Widya memaparkan tema ini menggabungkan keinginan membantu pemerintah dalam menanggulangi stunting, ketahanan pangan, pencapaian kesejahteraan dengan hidup sehat secara berkelanjutan, dan kesiapan masyarakat dalam mengelola objek-objek wisata secara lestari dan berkelanjutan.

"Kita harapkan wilayah Sabu Raijua sebagai wilayah terselatan kedua di Indonesia ini menjadi tujuan wisata edupark. Wisatawan dapat melakukan pembelajaran soal alam dan budaya Sabu Raijua," tegasnya.

Bagi masyarakat lokal, kata Widya, kehadiran wisatawan ke Sabu Raijua dapat digunakan sebagai sarana pembelajaran dan mengembangkan diri wilayahnya. Masyarakat Sabu Raijua diharapkan mempunyai tanggung jawab melestarikan dan mengembangkan nilai-nilai budaya yang selalu berkembang di wilayahnya.

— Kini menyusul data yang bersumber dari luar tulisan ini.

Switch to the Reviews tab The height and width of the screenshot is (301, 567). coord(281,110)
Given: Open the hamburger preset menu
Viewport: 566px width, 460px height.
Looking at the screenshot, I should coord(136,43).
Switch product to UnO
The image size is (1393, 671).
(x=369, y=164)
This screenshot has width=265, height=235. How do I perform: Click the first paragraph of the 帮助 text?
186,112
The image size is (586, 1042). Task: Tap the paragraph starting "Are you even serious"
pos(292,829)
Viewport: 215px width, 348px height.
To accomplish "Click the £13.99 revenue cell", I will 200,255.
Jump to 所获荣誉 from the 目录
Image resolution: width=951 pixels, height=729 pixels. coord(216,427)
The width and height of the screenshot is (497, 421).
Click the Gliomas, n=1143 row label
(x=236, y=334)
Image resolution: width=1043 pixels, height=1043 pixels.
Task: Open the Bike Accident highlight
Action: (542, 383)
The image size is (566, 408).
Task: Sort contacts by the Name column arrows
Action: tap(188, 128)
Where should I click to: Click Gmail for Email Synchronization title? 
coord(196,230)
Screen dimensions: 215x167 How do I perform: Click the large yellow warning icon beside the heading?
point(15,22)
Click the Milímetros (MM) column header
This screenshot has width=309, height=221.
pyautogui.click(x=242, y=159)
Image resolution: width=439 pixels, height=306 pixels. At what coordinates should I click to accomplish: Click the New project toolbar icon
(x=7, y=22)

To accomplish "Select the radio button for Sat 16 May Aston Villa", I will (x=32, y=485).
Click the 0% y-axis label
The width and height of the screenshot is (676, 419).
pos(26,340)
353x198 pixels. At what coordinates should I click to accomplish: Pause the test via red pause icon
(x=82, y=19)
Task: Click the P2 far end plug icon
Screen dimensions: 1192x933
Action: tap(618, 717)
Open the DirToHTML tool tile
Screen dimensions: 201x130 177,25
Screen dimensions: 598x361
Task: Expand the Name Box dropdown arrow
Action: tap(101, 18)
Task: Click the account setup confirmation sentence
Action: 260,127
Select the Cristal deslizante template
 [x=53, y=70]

Ada empat program unggulan yang akan dilakukan, yaitu pembuatan tugu dengan desain yang mencontoh Kalabbamadja dan sosialisasi kesehatan reproduksi untuk remaja, festival Lampion, dan pengembangan UMKM Gula Sabu.

Terkait dengan program pemberdayaan UMKM, mahasiswa akan melakukan pendampingan dan pelatihan tentang pengemasan gula Sabu yang siap untuk jadi barang souvenir bagi wisatawan.

"Pengemasan yang lebih ringkas, ringan dan bagus tentang gula sabu untuk mendorong peningkatan kesejahteraan warga masyarakat Sabu Raijua agar mandiri mengembangkan potensi usaha yang bisa dikembangkan," jelasnya.